══ Selected text ══
You’d probably not see 25-year olds working on perfecting a mead recipe and juggling legal papers in the late hours on Saturday. But for Nalin, Shaurya, and Yagyarth – it’s what the ideal ‘night out’ looks like.

One doesn’t drink, one is scared of bees, and one comes from a staunch Jain family. But that hasn’t stopped the three from laying the grassroots for Origin Meadery, an upcoming mead brand that borrows inspirations from beer styles.

From left to right: Nalin, Yagyarth, Shaurya

The firm, so far, has raised over $400,000 to create a new-age version of the forgotten beverage.

Mead, unlike beer, is believed to be the world’s oldest alcoholic beverage and is made by fermenting honey, water, and yeast (the latter isn’t entirely necessary). It has made somewhat of a comeback in the US in the past five years, but new mead brands in India and the UK are quickly catching up.

“I drank mead for the first time in 2018,” reveals Shaurya, who works for a cryptocurrency research firm in Hong Kong. “I was surprised. I homebrewed beer but mead tasted crazy good and unlike anything I had ever tried before,” he says, adding it didn’t take long for him to read up on mead and try his hand at making the drink from a scrappy bedroom setup.

The lack of a trusted natural honey in supermarkets was disappointing. But Yagyarth, his childhood friend who runs a family office out of Hong Kong, saved the day at the time: the young fund manager loves nibbling on honey and happened to source some high-quality jars of the sweet stuff from Australia, India, and Europe.

The first batch popped out four weeks later and saw its debut at a local homebrewers meet. “It got crushed within minutes. Most guys just knew ‘mead’ from Game of Thrones but no one really drank/made it,” Shaurya shares. He ended up making over 250 meads in the months later on.

Around early-2019 was when Nalin, who worked in London with a multinational bank, was in Hong Kong on a project. And while Shaurya and Yagyarth weren’t fully aware of the booming mead sector in the UK, Nalin was hooked to a few local ones.
═══
══ Material ══
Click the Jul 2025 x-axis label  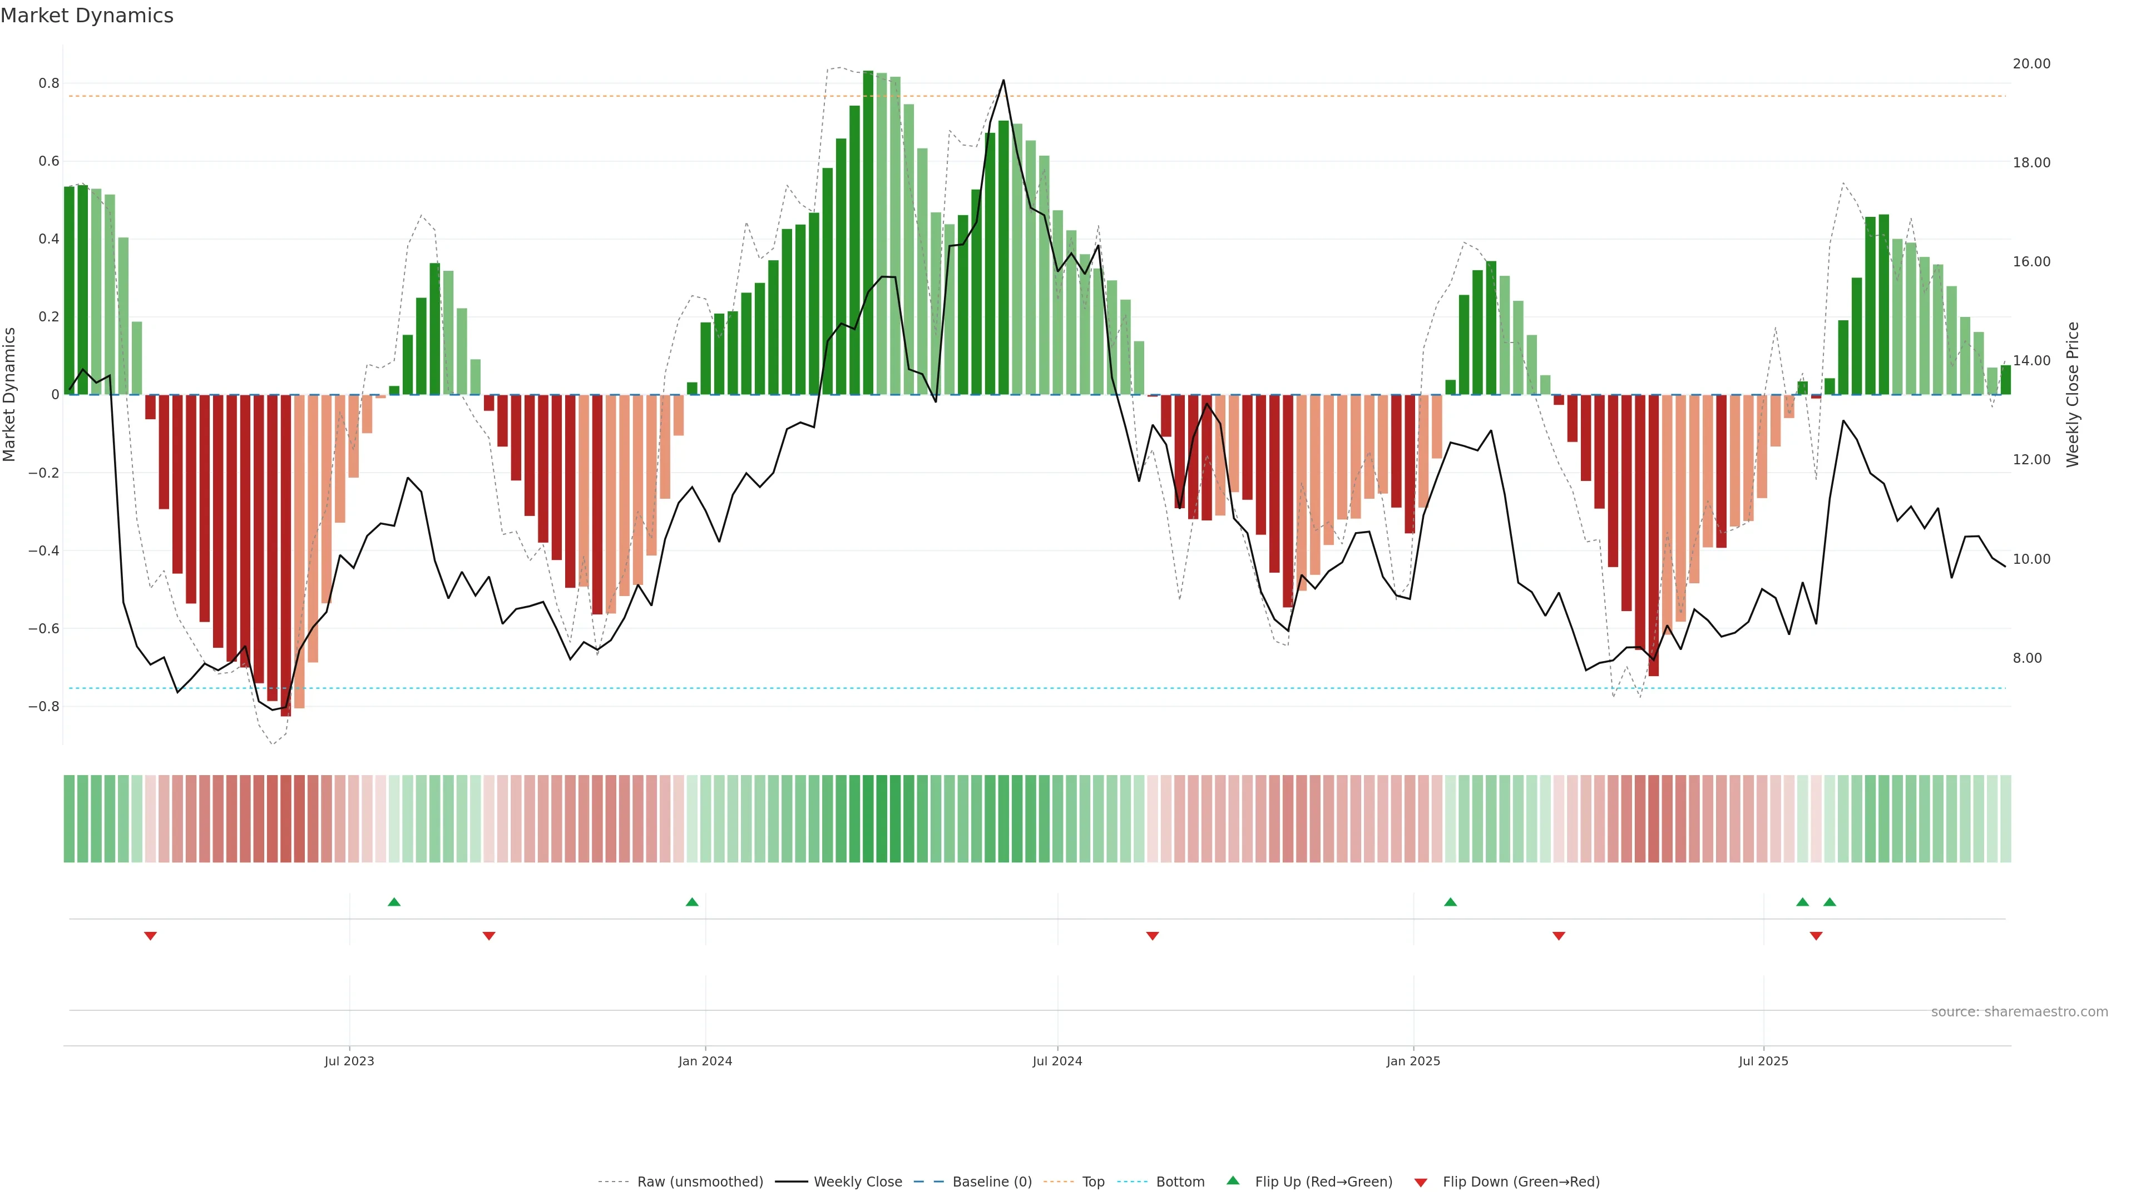coord(1763,1061)
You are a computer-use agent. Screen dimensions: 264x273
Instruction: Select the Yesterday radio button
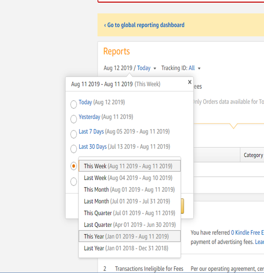click(74, 119)
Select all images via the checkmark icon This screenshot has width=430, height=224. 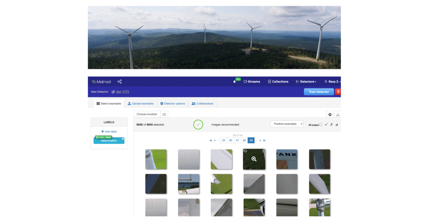pyautogui.click(x=326, y=125)
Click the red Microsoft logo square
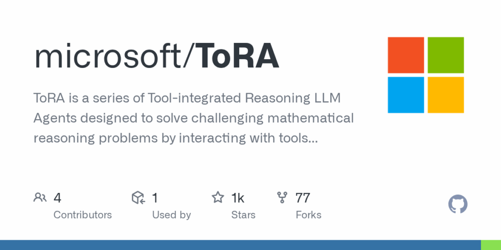Screen dimensions: 501x250 click(406, 55)
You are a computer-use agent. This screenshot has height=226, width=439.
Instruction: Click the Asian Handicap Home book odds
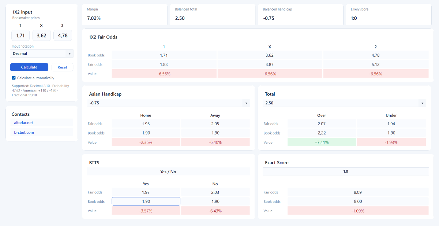pyautogui.click(x=146, y=133)
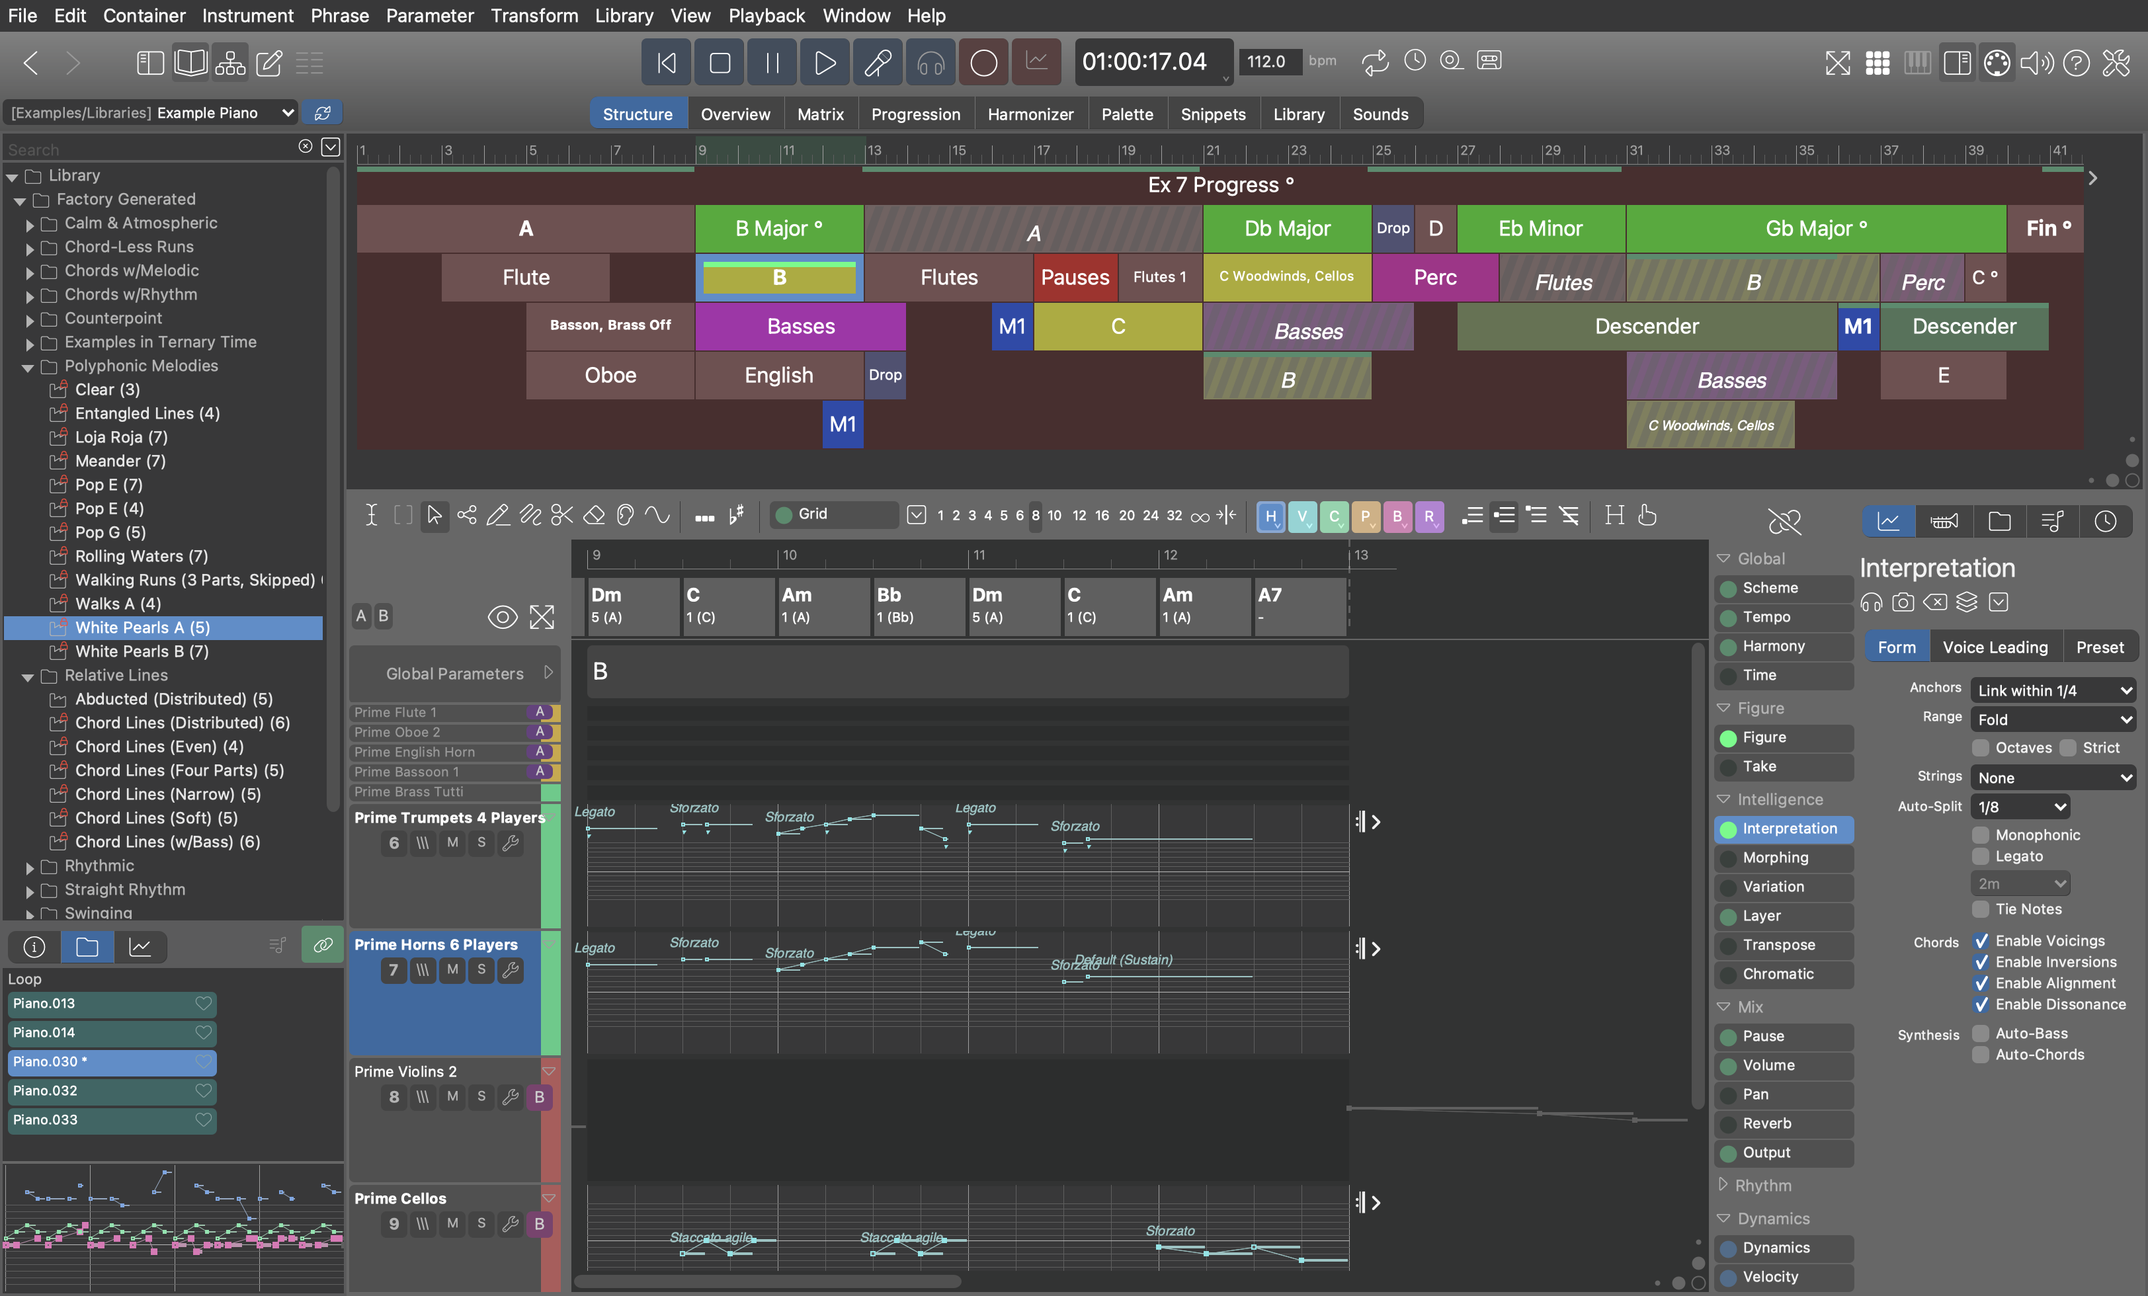Click the Db Major block in structure
Image resolution: width=2148 pixels, height=1296 pixels.
point(1287,228)
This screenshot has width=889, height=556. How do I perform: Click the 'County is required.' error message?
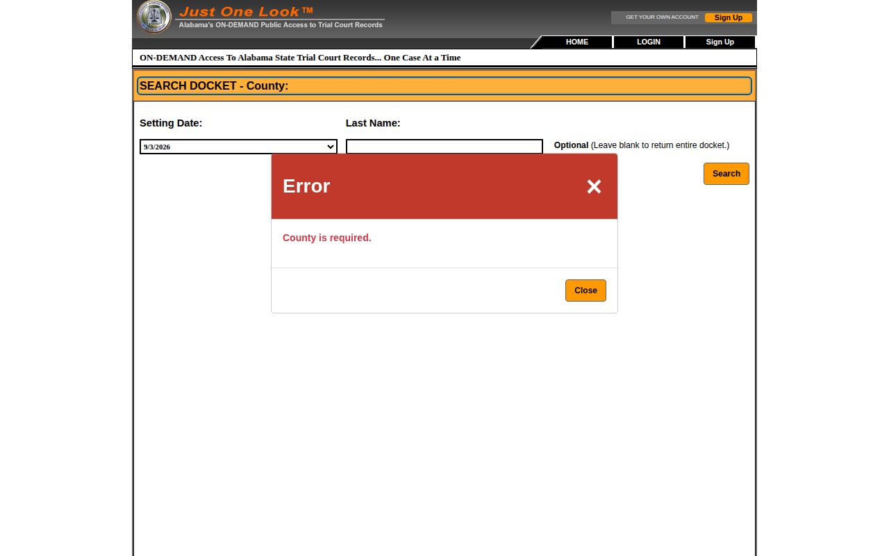[327, 238]
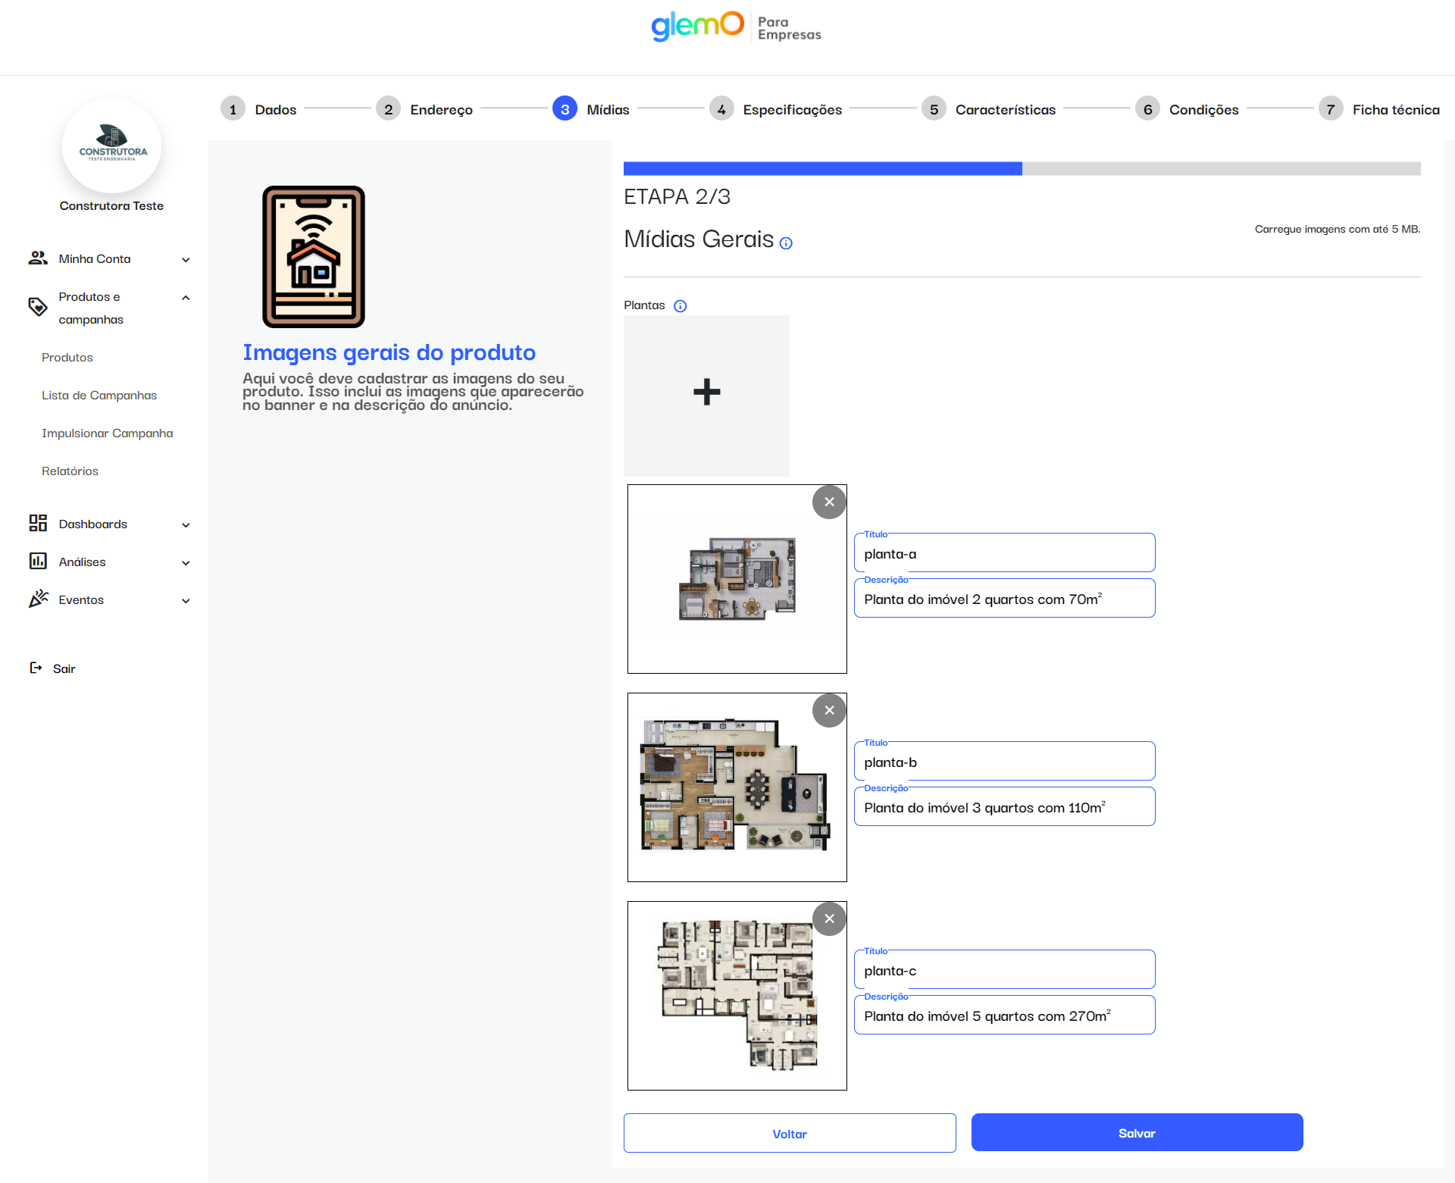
═══
To do:
1. According to the mead startup article, how much money has Origin Meadery raised so far?
2. Pick up the mead startup article right after its final sentence and keep writing it.

Answers per task:
1. Over $400,000.

2.
“Most beers aren’t my thing and wines are too pretentious. I ran into a few meads in 2017 and had largely stuck to those since,” says Nalin, who brought some cans of US and UK meads for Shaurya and Yagyarth to try. He later started brewing with the two and ended up loving the process.

The trio soon hatched up a plan to launch a craft mead product in Hong Kong, with Yagyarth pouring in the seed capital. The city was undergoing its own craft beer revolution led by the likes of Young Master, Moonzen, and Gweilo, but lacked any ciders or meads.

But then, 2020 happened, and the three moved back to India in line with international laws. The idea of Origin Meadery seemed largely finished – despite all suppliers and a deal with a contract brewer in Taiwan in hand.

It was Yagyarth who drew up the India plan then. “Why not? We had the funds, the same suppliers who could also ship to India, and a product that was received favorably. There was also something alluring about being the youngest alcohol producers in India, our homeland,” he says.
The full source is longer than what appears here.